Para regresar, Ann Marie tomó un camino diferente, que discurría entre los campos sembrados, desembocaba en el poblado y acortaba significativamente la distancia. Pero las jóvenes, asustadas, comenzaron a gritar, conminándola a regresar.

– ¡Por favor, vuelva! Es peligroso. No vaya sola…

– Pero este sendero es mucho más corto y rápido. Estamos doblando la distancia entre la aldea y el arroyo…

– Son los terrenos del amo, y si nos descubren pueden matarnos -explicó una de las niñas.

– ¿Matarnos? -repitió atónita-. Pero… ¿qué clase de gente vive en esta isla?

– En los últimos años, varias jóvenes de color han aparecido asesinadas por los alrededores, pero desde hace unos meses el número de casos ha aumentado de manera alarmante. Las mujeres de la reserva están inquietas, y debemos tener cuidado cada vez que venimos aquí -explicó la hermana Francine.

– ¿Y qué dicen las autoridades?

– Nada. Su misión es proteger a los blancos.

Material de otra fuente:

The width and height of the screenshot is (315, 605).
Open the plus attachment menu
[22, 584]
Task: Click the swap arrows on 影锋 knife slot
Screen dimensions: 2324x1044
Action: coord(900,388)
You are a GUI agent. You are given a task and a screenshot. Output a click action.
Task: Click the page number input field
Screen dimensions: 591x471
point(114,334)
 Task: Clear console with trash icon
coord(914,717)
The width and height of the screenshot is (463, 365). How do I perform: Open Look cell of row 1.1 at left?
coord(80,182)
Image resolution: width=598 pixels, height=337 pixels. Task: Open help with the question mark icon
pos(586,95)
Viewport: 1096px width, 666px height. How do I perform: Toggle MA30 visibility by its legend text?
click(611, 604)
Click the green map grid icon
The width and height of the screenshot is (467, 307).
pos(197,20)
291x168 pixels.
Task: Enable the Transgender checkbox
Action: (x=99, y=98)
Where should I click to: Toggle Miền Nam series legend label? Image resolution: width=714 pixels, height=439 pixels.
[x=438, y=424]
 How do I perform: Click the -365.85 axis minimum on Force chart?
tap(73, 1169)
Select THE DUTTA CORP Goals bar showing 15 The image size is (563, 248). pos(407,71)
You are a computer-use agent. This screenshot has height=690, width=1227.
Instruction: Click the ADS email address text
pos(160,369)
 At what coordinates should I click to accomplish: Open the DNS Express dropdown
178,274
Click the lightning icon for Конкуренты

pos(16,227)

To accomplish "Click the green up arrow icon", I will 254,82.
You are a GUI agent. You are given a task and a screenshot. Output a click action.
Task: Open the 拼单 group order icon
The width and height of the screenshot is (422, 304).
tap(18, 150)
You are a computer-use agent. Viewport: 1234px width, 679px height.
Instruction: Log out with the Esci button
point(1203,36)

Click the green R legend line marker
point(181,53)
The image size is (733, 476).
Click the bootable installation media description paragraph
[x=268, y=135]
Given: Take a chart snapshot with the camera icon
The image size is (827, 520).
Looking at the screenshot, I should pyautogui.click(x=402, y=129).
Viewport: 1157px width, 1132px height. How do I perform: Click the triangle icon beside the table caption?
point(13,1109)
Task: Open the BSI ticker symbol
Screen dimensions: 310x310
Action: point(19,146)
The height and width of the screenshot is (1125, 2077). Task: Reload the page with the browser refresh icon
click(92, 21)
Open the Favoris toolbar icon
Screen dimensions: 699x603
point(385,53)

Al dueño de esta isla le importa bien poco lo que pase en la zona sur -murmuró la religiosa mientras proseguían el camino de regreso, con la cántara colgada a la espalda.

– ¿Quién es el dueño de esta isla?

– Jake Edwards. Es un hombre frío y despiadado. A veces, en el dispensario, atendemos a algunos desgraciados que han probado el látigo de su capataz.

– Jake Edwards -repitió Ann Marie, paralizada por la sorpresa-. ¿Es… es muy cruel?

– Sólo le importan sus tierras. Los obreros se desloman de sol a sol a cambio de un salario mísero, y utiliza incluso a niños para trabajar en los campos.

– ¿Cómo puede obrar con esa impunidad? ¿No hay nadie que lo denuncie y lo ponga en su lugar? Estamos casi en los ochenta, no en el siglo diecinueve. Ya no hay esclavos…

– Te queda mucho para adaptarte a este mundo, Ann Marie. Estás en Sudáfrica, y en este lugar manda el hombre blanco. Toda la isla le pertenece y nada se mueve aquí sin su autorización. Él es la ley.

Ella hizo el resto del camino en silencio, aturdida y desconcertada, sin dejar de pensar en su marido y en sus amigos. Así que no era un sencillo colono propietario de una granja… ¿Por qué le habían mentido? Si Amanda y Joseph lo sabían, ¿por qué no se lo habían advertido? Deseaba convencerse de que no estaban al corriente de la faceta despótica de Jake Edwards, necesitaba confiar en la buena voluntad de sus antiguos vecinos. ¿Y la hermana Antoinette? Ésta residía desde hacía años en la isla, y a pesar de que durante la travesía desde el continente hasta Mehae Ann le había dicho el nombre de su marido y las circunstancias de su peculiar boda, la religiosa no le había explicado nada sobre él al advertir que ella ignoraba quién era realmente el hombre con quien se había casado… Comprendió entonces la falta de consideración que Jake Edwards había tenido con ella, enviando el mensaje de repudio a través de un criado y arrojándole una bolsa de diamantes en compensación por las molestias. Ni siquiera se había dignado dar la cara para ofrecerle una explicación. Quizá no lo creía necesario. Él estaba por encima de cualquiera, hombre, mujer, blanco o negro. Era «el amo».

«Es cuestión de tiempo. Alguna vez lo tendré frente a frente y le devolveré el desprecio», pensó Ann.